Les éléments hors exploitation s’élèvent à 380 millions d’euros (172 millions d’euros au troisième trimestre 2016). Ils intègrent ce trimestre l’impact exceptionnel de la plus-value de cession de 326 millions d’euros réalisée dans le cadre de l’introduction en bourse de SBI Life. Par ailleurs, le ralentissement de la croissance en Turquie a conduit à déprécier la totalité de la survaleur de TEB pour 172 millions d’euros.

Le résultat avant impôt, à 2.973 millions d’euros (2.780 millions d’euros au troisième trimestre 2016), est ainsi en hausse de 6,9% (-3,1% à périmètre et change constants). Il est en hausse de 10,3% pour les pôles opérationnels (+0,7% à périmètre et change constants).

Le résultat net part du groupe s’élève à 2.043 millions d’euros, en hausse de 8,3% par rapport au troisième trimestre 2016. Hors effet des éléments exceptionnels, il s’établit à 2.045 millions d’euros (-6,7%).
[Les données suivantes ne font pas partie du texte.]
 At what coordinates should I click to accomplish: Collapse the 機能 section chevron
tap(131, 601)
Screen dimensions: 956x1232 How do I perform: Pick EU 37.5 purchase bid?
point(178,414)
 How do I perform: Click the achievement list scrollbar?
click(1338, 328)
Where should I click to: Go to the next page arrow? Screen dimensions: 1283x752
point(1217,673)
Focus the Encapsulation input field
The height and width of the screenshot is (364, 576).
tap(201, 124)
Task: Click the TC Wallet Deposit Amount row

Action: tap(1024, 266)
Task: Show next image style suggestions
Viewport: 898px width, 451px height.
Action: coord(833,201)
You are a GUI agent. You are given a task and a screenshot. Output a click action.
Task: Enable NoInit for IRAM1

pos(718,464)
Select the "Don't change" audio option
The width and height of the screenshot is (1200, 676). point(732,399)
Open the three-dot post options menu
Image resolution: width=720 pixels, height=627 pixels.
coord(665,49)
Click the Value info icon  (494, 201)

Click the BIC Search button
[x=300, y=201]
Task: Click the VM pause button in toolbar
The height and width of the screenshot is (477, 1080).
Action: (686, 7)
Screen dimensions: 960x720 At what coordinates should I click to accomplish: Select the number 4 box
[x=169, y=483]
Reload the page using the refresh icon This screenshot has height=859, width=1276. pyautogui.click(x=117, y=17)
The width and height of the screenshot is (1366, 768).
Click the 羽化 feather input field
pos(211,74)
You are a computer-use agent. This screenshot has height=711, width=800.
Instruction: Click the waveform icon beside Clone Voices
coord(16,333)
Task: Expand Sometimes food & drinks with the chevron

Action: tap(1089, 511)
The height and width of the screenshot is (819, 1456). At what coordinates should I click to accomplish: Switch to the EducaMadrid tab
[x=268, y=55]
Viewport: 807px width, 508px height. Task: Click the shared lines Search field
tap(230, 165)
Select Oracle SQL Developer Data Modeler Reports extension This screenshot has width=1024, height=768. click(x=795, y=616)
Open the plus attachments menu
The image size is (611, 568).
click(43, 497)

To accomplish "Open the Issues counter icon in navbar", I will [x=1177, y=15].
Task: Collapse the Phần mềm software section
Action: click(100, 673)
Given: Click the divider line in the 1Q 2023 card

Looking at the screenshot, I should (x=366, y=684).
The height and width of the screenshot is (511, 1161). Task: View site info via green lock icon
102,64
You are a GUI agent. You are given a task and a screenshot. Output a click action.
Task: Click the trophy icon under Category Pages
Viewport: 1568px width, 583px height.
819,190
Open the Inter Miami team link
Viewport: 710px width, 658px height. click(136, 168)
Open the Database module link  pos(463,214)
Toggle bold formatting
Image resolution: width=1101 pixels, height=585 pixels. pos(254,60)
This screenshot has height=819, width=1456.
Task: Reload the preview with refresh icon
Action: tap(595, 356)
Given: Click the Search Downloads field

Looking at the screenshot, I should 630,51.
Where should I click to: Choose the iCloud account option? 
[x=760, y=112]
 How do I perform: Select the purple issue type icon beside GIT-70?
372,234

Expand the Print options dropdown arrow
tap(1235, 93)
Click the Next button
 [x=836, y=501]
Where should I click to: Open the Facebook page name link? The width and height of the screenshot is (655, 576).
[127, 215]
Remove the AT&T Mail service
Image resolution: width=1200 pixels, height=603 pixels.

Au 30 septembre, le ratio «common equity Tier 1» de Bâle 3 plein s’élève à 11,8% (11,7% au 30 juin 2017). Le ratio de levier de Bâle 3 plein s’établit à 4,1%. Le ratio de liquidité («Liquidity Coverage Ratio») s’établit pour sa part à 111% au 30 septembre. Enfin, la réserve de liquidité du groupe, instantanément mobilisable, est de 324 milliards d’euros, soit plus d’un an de marge de manœuvre par rapport aux ressources de marché.

L’actif net comptable par action s’élève à 74,3 euros, soit un taux de croissance moyen annualisé de 5,7% depuis le 31 décembre 2008, illustrant la création de valeur continue au travers du cycle.

Le groupe met en œuvre activement le plan de transformation 2020, programme ambitieux de nouvelles expériences pour les clients, de transformation digitale et d’efficacité opérationnelle. Il poursuit par ailleurs le renforcement de son système de contrôle interne et de conformité. Enfin, il mène une politique ambitieuse d’engagement dans la société visant notamment à financer l’économie de manière éthique, favoriser le développement de ses collaborateurs et agir contre le changement climatique: le groupe vient ainsi d’annoncer l’arrêt du financement des entreprises et infrastructures dont l’activité principale est le gaz ou le pétrole de schiste, le pétrole issu des sables bitumineux ou l’exploration/production de gaz et de pétrole en Arctique.